Males aged 18-24 are the primary target for Unilever's Axe, which built a $50 million business in the U.S. last year for its body spray. Ironically, Church & Dwight Co. is also targeting college students to give a new lease on life to an orphan brand it bought last year from Unilever, Close-Up toothpaste.

College-age consumers are often making purchases on their own for the first time and "developing brand loyalties," says Jeff Frumin, CEO of Universal Consulting.

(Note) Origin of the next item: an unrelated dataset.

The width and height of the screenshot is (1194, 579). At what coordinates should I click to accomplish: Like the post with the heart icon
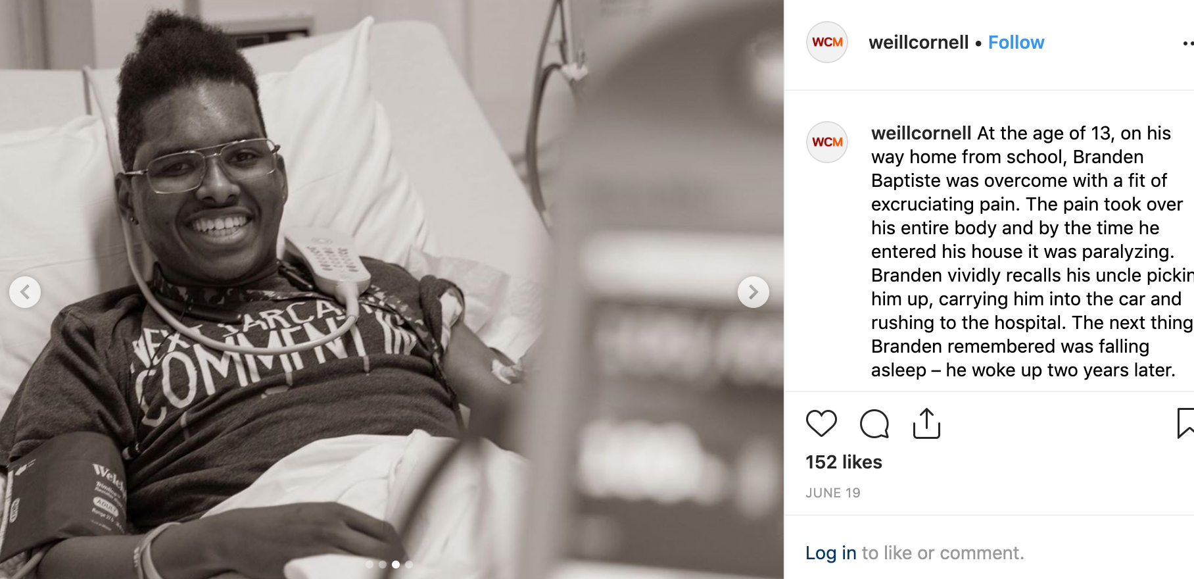pos(821,423)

But the age group is harder to reach with TV than others, Mr. Frumin says. So Universal has organized for Johnson & Johnson's Acuvue contact lens brand a 10-month "RV Road Trip" aimed at letting college students experiment with different eye colors, while also tying in sampling for O.B. tampons and Clean & Clear skincare.

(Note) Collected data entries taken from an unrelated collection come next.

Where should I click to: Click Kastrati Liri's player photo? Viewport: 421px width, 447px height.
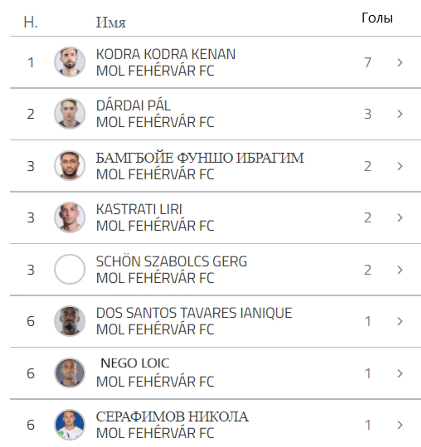click(69, 217)

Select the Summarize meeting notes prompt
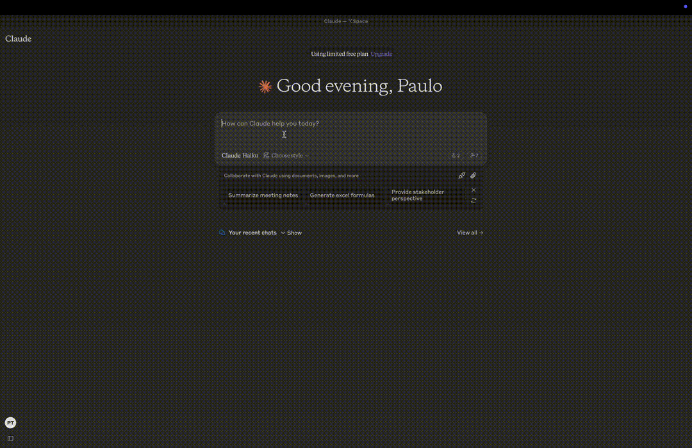pyautogui.click(x=263, y=195)
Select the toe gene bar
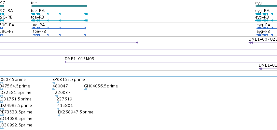Image resolution: width=277 pixels, height=130 pixels. click(59, 6)
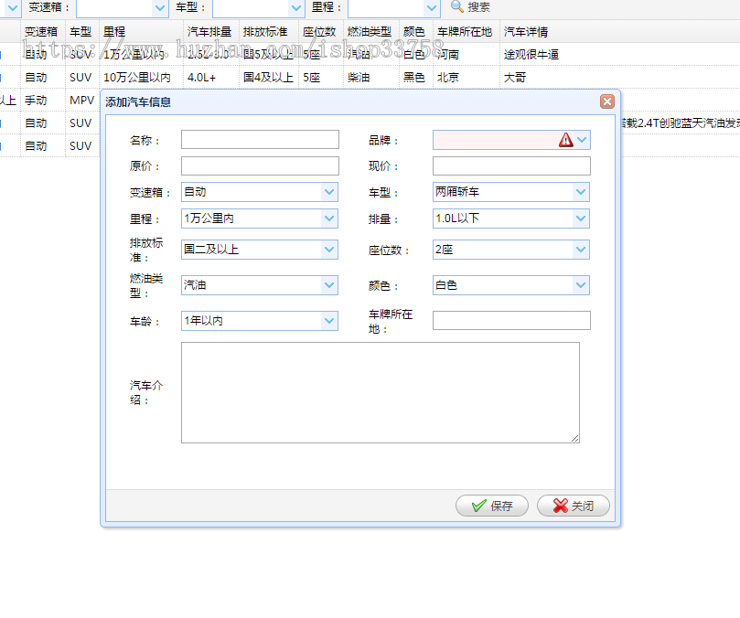Open the 排量 dropdown showing 1.0L以下
The image size is (740, 618).
coord(581,218)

Axe has been one of the most successful at hitting the target, says Michael Wood, VP-research at Teen Research Unlimited. "If you were to ask college-age guys three years ago if they were interested in a spray-on body spray, they'd look at you like you had three eyes," he says. "Today, sales are pretty much going through the roof."

Late-night TV has been part of a media picture that also includes radio spots on Westwood One's risque sex talk show "Loveline." The radio spots mock trial-lawyer commercials they run adjacent to by urging callers to get redress for sexual harassment due to their Axe usage. Restroom posters in college bars have focused on "Pitman," a walking, carousing armpit that pitches Axe Dry antiperspirant.

David Rubin, senior manager-Axe brand development at Unilever, recalls visiting a college bar recently with his wife and pulling her into the single-stall men's restroom to see a Pitman ad. Bartenders told her she was the second woman that day taken in to see the ad.


"We're talking about hooking up and seduction, but we're doing it with a wink and a smile and a certain wit and cleverness that you don't often find in that genre," says William Gelner, group creative director at Publicis Groupe-backed Bartle Bogle Hegarty, New York, which handles Axe.

For Close-Up, targeting college-age men and women aims to give the brand a niche where rivals Colgate-Palmolive Co.'s Colgate and Procter & Gamble Co.'s Crest can't easily follow, says John Yengo, partner in Barefoot Advertising, Cincinnati, which handles the brand for Church & Dwight.

Close-Up began in April by sponsoring spring break events, such as a contest where couples on stage roll dice, one listing body parts and the other types of kisses, to come up with combinations such as "butterfly kiss on the navel." The event garnered coverage on Viacom's MTV.